Earlier this year, the night-migratory European robin (Erithacus rubecola) made the headlines. Evidence has emerged that it may be using quantum mechanical effects to sense Earth’s magnetic field in order to migrate.
Few expected to find quantum mechanical manipulation in the eye of a bird. Zoologist Eric Warrant, who was not involved in the research, says, that magnetic direction sensing is “the last sense we know, effectually, nothing about.” But this mysterious intelligence appears essential to migration, and hence, to the survival of many birds. So how, exactly, do they do it?

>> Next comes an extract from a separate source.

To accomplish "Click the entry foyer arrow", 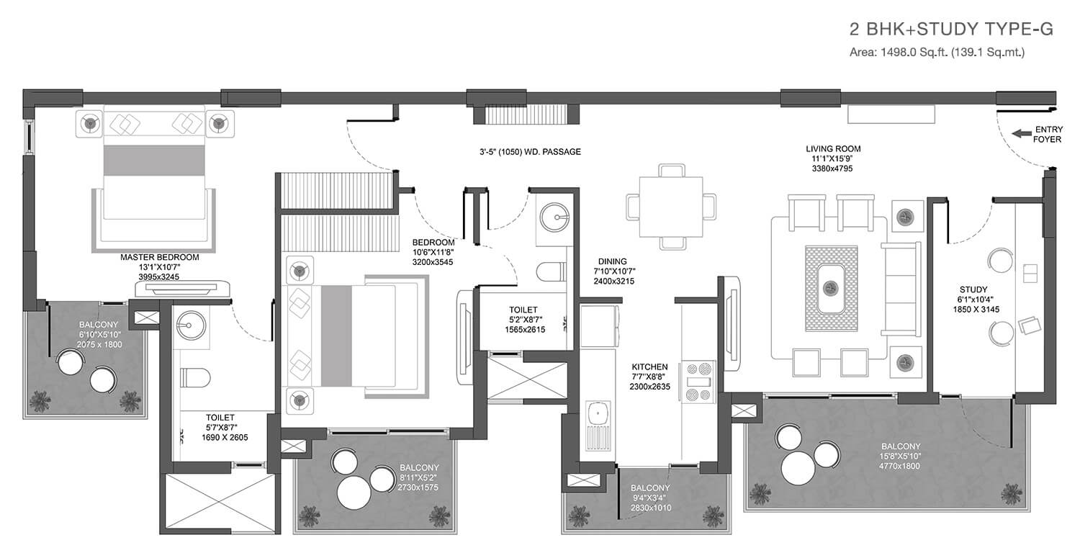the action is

Humans perceive the world around them with five senses — vision, hearing, taste, smell and touch. Many other animals are also able to sense the Earth’s magnetic field. For some time, a collaboration of biologists, chemists and physicists centred at the Universities of Oldenburg (Germany) and Oxford (UK) have been gathering evidence suggesting that the magnetic sense of migratory birds such as European robins is based on a specific light-sensitive protein in the eye. In the current edition of the journal Nature, this team demonstrate that the protein cryptochrome 4, found in birds’ retinas, is sensitive to magnetic fields and could well be the long-sought magnetic sensor…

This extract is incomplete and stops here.